TASK PROMPT:
Report, word for word, every line of the material that contains "will".

=======

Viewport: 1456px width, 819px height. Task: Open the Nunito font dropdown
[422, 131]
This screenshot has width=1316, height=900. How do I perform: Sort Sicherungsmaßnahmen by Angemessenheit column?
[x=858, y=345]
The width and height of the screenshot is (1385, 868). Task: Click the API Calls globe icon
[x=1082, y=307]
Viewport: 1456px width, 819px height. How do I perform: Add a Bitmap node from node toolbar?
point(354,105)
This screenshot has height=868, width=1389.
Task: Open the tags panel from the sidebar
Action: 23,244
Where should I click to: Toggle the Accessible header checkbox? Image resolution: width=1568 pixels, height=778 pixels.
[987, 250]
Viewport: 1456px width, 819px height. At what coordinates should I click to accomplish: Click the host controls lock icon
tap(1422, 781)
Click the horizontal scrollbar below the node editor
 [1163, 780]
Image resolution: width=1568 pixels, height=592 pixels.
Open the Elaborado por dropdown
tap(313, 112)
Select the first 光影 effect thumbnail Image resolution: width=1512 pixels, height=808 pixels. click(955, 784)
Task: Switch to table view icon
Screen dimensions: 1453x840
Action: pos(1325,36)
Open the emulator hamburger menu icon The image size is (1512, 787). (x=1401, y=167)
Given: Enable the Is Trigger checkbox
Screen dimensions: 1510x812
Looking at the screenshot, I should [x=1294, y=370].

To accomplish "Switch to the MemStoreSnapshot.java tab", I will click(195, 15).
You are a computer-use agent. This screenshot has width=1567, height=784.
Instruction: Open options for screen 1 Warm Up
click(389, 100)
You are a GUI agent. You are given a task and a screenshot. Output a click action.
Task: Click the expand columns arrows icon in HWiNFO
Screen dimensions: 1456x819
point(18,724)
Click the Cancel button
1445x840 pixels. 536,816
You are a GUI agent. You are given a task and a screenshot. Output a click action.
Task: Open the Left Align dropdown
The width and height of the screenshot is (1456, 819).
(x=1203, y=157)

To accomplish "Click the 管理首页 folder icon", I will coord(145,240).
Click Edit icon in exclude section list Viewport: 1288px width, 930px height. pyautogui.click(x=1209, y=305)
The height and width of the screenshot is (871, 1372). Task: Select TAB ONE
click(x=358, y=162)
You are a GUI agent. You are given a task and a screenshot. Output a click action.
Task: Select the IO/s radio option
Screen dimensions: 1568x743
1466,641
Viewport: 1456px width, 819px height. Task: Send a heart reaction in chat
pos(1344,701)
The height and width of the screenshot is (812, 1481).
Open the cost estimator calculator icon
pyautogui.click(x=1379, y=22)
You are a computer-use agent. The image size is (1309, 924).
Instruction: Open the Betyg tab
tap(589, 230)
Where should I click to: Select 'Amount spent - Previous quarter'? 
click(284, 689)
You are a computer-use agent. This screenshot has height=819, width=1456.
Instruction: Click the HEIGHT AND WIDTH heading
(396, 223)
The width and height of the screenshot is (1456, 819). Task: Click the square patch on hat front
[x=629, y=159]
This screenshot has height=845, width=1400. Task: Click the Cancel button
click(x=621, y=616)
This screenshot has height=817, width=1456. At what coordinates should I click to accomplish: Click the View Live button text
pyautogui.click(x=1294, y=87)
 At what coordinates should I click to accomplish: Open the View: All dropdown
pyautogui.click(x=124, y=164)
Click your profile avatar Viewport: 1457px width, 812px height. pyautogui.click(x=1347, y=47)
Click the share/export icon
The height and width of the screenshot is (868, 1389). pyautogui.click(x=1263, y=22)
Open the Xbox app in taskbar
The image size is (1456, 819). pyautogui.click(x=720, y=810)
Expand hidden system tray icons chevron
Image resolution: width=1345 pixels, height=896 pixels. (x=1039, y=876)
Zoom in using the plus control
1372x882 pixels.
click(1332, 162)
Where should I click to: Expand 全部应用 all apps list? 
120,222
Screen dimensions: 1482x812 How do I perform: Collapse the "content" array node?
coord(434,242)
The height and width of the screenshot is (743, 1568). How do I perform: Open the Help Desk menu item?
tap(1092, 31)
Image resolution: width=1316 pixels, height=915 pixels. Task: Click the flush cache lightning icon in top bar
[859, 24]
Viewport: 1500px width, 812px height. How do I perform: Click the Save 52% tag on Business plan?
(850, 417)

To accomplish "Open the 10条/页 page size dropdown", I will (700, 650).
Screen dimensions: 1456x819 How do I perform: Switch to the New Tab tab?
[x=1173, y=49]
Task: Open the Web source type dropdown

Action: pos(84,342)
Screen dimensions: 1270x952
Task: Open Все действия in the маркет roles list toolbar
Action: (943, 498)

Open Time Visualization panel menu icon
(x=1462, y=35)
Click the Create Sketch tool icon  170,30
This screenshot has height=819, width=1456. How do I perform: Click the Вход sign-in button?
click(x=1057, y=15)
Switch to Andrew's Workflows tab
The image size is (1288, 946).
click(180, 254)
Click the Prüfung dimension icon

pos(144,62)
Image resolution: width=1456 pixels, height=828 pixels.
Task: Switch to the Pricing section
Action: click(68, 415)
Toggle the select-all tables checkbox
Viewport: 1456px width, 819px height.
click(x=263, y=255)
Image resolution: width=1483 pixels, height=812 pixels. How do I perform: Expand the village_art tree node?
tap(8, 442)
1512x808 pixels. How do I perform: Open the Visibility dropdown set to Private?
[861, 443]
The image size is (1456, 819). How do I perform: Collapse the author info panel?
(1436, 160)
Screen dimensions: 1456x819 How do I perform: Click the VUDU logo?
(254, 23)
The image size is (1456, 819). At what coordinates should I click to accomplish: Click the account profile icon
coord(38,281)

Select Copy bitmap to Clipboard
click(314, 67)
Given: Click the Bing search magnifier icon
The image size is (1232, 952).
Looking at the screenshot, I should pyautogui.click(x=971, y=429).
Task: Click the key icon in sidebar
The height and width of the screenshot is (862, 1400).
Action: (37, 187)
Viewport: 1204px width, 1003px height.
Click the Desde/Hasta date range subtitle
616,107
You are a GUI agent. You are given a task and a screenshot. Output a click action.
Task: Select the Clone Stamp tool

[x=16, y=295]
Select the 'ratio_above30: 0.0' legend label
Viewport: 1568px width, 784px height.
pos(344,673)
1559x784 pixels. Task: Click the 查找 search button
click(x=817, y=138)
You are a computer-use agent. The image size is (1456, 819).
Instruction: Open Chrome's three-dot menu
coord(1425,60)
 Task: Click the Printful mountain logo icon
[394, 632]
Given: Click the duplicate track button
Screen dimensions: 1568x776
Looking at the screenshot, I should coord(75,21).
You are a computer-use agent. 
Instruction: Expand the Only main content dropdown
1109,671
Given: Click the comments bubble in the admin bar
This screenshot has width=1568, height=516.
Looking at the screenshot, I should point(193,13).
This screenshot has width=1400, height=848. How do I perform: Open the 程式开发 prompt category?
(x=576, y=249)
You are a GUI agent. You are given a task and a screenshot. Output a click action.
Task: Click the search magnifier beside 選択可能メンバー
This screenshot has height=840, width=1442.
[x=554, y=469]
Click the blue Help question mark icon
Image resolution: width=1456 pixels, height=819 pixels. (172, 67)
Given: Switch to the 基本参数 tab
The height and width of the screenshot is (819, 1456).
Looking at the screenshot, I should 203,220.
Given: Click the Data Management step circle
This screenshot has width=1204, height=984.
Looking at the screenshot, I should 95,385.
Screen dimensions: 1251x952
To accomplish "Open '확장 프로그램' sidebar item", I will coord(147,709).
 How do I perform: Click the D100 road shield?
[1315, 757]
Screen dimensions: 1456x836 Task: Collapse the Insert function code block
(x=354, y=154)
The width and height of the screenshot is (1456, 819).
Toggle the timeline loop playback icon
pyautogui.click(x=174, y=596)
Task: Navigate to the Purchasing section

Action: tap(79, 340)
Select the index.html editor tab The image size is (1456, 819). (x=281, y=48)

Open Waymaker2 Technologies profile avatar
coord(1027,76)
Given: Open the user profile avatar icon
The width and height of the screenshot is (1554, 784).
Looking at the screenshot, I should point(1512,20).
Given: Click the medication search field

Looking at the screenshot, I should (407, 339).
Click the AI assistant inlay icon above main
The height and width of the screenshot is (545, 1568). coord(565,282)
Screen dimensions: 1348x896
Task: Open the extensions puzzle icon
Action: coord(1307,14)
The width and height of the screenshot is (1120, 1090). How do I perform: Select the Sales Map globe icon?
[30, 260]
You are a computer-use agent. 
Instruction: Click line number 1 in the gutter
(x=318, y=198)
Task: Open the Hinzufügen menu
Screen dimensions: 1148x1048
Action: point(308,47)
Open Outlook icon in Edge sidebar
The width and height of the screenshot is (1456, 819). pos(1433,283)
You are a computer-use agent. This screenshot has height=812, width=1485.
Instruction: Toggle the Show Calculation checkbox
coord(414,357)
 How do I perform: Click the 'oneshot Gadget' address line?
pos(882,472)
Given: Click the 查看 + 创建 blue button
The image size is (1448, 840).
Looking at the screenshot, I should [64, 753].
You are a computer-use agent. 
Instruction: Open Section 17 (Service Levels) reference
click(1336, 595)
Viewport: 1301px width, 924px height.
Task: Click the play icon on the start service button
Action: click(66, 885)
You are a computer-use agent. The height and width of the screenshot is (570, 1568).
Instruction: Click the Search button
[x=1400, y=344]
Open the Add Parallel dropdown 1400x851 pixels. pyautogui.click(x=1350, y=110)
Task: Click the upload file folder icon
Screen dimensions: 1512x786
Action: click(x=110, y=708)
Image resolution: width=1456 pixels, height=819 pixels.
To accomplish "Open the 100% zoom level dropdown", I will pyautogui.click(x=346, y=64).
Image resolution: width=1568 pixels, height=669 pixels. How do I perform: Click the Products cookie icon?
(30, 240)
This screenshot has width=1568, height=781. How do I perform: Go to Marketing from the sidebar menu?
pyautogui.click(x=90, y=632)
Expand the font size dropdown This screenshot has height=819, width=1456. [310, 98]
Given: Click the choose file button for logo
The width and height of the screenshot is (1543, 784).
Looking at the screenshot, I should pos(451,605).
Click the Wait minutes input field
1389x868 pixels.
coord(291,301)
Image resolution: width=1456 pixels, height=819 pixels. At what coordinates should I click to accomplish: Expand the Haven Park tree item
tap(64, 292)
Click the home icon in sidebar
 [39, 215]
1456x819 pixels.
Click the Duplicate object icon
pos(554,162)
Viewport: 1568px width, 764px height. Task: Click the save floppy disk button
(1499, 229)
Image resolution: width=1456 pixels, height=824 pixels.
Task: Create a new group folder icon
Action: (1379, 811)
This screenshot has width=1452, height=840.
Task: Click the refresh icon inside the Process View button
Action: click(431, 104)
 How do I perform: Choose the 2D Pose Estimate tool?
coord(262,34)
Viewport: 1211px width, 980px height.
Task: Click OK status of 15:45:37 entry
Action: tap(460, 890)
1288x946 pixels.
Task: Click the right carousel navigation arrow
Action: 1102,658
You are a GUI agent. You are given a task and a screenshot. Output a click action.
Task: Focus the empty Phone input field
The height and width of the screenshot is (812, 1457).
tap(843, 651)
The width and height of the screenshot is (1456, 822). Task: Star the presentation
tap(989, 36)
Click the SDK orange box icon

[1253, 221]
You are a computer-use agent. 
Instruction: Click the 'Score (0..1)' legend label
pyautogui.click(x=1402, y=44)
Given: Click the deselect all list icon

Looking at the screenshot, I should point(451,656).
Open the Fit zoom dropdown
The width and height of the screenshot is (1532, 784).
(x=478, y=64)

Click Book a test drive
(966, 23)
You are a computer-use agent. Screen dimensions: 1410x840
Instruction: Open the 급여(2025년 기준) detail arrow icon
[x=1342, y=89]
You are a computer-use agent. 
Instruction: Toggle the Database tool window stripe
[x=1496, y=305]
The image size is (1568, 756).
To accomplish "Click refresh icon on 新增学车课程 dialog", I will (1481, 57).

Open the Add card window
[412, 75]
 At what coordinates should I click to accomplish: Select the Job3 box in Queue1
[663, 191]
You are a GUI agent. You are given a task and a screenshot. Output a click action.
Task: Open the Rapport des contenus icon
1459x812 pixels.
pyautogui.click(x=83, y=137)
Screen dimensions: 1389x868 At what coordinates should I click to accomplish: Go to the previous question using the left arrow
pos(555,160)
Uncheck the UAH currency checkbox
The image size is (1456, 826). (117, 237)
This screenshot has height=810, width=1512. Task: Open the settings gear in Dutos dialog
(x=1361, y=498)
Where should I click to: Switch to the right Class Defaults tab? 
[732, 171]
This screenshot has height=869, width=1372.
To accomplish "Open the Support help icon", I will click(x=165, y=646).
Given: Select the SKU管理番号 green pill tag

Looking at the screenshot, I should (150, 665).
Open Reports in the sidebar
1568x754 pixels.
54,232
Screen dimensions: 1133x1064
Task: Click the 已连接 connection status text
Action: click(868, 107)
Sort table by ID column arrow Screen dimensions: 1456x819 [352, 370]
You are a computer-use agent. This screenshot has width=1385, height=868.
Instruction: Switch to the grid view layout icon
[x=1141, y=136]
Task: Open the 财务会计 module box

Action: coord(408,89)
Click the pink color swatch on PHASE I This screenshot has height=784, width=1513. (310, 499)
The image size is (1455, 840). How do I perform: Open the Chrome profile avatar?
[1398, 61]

=======

WRITTEN RESPONSE:
To accomplish "Switch to the MemStoreSnapshot.java tab", I will click(195, 15).
To accomplish "Click the 管理首页 folder icon", I will coord(145,240).
To accomplish "Open the 10条/页 page size dropdown", I will (700, 650).
To accomplish "Open '확장 프로그램' sidebar item", I will coord(147,709).
To accomplish "Open the 100% zoom level dropdown", I will pyautogui.click(x=346, y=64).
To accomplish "Click refresh icon on 新增学车课程 dialog", I will (1481, 57).
To accomplish "Open the Support help icon", I will click(x=165, y=646).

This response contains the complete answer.